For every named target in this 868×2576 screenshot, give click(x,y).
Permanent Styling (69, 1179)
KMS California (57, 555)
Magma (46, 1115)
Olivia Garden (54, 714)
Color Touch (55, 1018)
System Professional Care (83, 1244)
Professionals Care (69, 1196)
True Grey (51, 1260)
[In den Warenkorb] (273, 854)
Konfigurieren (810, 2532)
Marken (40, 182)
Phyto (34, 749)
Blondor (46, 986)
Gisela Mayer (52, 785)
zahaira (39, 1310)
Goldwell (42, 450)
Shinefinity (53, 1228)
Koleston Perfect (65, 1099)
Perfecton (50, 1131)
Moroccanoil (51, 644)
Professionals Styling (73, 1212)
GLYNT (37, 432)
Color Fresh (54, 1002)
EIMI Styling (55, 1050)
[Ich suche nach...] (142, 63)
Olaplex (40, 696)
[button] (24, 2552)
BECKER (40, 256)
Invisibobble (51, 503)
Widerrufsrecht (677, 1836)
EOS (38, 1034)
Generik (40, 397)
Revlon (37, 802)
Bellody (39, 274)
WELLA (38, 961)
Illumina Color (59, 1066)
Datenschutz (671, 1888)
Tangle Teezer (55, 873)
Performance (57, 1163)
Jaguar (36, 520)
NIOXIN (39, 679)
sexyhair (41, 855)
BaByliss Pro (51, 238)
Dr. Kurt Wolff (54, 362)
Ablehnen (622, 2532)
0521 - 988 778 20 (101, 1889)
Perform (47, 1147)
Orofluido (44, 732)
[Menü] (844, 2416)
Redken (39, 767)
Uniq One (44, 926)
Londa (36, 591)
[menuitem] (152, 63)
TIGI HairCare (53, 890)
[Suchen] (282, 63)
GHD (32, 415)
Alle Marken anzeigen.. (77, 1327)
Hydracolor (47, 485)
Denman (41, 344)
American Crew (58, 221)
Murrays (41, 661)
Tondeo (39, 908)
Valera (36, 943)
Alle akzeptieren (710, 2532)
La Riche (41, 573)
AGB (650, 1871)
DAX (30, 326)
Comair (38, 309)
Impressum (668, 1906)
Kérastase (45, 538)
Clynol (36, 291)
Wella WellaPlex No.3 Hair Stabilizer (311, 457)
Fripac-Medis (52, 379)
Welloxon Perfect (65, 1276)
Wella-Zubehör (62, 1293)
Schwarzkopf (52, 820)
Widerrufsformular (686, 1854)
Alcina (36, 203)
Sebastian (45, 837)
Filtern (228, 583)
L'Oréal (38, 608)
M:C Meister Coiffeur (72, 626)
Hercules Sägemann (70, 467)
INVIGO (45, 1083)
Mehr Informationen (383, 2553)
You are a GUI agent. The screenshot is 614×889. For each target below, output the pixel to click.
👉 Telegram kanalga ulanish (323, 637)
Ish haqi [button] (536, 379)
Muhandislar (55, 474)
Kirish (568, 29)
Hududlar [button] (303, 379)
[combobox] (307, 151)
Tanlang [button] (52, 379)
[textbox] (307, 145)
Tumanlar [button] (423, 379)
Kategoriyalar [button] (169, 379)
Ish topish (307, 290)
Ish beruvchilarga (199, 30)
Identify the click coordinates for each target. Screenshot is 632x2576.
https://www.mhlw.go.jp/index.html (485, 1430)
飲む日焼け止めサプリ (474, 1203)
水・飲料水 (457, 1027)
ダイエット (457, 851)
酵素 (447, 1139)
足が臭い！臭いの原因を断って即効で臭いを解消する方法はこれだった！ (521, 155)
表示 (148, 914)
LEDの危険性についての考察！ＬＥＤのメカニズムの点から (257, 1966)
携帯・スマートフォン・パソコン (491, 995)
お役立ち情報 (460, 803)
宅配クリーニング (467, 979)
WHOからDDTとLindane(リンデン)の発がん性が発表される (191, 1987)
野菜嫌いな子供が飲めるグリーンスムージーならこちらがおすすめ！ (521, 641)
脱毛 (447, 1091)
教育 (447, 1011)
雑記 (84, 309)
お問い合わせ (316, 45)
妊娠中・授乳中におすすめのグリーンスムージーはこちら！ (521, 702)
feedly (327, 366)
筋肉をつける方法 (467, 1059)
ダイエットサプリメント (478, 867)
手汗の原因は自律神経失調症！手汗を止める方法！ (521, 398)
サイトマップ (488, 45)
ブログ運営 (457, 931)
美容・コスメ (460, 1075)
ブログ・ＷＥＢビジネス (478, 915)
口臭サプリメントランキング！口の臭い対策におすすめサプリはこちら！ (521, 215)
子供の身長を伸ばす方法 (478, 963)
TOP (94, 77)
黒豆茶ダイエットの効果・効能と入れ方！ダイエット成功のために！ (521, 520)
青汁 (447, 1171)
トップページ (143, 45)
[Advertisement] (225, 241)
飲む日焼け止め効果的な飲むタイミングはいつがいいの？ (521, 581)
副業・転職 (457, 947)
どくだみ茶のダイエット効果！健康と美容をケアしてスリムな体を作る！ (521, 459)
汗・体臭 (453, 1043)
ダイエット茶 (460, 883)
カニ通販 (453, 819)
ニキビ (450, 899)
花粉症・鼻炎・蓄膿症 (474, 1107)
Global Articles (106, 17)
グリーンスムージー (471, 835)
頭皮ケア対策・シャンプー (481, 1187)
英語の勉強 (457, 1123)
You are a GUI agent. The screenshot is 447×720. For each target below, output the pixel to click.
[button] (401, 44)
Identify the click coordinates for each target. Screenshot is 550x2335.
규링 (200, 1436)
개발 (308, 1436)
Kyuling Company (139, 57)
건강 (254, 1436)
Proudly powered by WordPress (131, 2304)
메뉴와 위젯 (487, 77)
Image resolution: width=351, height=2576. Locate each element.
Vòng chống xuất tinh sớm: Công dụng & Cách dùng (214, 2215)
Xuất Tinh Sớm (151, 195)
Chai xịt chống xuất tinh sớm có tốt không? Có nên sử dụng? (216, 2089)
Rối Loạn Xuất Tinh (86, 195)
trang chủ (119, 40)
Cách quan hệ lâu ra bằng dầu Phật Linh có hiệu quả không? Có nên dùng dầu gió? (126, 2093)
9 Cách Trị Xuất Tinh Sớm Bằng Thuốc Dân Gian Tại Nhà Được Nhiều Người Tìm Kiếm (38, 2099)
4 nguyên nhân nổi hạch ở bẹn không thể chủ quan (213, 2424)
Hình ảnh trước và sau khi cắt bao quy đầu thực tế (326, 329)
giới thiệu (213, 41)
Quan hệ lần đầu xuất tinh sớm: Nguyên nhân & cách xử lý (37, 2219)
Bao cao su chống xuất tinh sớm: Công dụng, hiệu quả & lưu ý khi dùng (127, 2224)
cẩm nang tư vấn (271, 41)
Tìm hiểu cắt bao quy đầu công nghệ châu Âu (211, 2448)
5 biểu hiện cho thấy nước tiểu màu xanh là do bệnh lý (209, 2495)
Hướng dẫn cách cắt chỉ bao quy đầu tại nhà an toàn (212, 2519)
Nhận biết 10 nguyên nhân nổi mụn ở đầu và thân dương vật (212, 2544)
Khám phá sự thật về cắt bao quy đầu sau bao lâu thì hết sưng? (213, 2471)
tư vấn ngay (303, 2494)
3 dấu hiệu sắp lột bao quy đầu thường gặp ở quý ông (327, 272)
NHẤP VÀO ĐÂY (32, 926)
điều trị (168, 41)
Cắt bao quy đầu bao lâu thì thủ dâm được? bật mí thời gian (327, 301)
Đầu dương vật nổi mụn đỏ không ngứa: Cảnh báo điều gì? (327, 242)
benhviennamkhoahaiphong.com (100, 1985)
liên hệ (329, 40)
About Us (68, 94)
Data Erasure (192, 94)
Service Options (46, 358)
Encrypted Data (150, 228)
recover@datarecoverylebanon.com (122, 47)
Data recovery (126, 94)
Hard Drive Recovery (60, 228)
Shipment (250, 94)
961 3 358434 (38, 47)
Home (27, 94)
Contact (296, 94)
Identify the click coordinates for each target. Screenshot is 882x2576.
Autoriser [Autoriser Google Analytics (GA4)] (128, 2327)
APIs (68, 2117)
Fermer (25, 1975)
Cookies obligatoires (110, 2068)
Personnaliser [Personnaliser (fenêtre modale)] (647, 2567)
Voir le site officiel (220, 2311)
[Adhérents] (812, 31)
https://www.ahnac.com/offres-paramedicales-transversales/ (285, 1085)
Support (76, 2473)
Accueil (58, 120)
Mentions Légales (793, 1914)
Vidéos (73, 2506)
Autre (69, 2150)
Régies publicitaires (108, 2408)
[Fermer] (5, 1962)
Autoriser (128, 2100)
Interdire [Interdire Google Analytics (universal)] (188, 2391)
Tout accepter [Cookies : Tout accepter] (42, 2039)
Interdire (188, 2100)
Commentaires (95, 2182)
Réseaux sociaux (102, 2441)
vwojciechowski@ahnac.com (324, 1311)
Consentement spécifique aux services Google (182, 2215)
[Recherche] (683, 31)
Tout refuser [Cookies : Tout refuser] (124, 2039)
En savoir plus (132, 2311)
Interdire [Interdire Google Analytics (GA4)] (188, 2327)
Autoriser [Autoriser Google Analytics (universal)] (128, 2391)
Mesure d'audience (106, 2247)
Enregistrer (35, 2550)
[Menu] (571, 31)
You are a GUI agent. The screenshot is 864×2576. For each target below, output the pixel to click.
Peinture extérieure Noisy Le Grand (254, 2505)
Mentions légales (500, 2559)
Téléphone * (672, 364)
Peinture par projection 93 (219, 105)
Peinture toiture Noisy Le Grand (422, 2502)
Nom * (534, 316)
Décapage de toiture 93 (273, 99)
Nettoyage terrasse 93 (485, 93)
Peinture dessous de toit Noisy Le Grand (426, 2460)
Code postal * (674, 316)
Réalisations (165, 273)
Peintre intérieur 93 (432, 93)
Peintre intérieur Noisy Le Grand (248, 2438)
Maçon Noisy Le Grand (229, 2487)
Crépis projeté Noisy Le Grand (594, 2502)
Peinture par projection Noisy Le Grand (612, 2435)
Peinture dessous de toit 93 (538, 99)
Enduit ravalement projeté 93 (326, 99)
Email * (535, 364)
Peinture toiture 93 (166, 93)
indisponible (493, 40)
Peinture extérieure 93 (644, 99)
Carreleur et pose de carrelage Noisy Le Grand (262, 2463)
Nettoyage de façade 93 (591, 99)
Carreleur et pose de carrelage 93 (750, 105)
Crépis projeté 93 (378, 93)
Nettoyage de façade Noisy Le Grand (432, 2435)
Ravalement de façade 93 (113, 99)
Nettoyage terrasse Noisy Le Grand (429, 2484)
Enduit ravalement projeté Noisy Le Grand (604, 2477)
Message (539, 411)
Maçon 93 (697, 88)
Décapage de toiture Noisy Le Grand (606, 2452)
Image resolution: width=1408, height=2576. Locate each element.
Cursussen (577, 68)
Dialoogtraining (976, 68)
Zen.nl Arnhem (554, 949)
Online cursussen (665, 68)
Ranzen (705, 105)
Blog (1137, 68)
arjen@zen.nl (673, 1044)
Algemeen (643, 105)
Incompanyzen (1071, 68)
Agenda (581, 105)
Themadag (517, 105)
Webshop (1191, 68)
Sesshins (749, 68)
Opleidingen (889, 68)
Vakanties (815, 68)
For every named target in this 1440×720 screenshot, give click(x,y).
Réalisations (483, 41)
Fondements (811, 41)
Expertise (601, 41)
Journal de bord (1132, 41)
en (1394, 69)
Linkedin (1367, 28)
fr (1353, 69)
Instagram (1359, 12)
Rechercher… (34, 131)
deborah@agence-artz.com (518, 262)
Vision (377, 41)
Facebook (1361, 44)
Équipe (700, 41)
● ● ● ●
§ WHAT IS NEEDED
Copy out the rows word for word, starting at the one that contains "Proudly powered by WordPress (131, 2304)" and ending at the one that contains "giới thiệu (213, 41)".

§ RESPONSE
Proudly powered by WordPress (131, 2304)
메뉴와 위젯 (487, 77)
Image resolution: width=351, height=2576. Locate each element.
Vòng chống xuất tinh sớm: Công dụng & Cách dùng (214, 2215)
Xuất Tinh Sớm (151, 195)
Chai xịt chống xuất tinh sớm có tốt không? Có nên sử dụng? (216, 2089)
Rối Loạn Xuất Tinh (86, 195)
trang chủ (119, 40)
Cách quan hệ lâu ra bằng dầu Phật Linh có hiệu quả không? Có nên dùng dầu gió? (126, 2093)
9 Cách Trị Xuất Tinh Sớm Bằng Thuốc Dân Gian Tại Nhà Được Nhiều Người Tìm Kiếm (38, 2099)
4 nguyên nhân nổi hạch ở bẹn không thể chủ quan (213, 2424)
Hình ảnh trước và sau khi cắt bao quy đầu thực tế (326, 329)
giới thiệu (213, 41)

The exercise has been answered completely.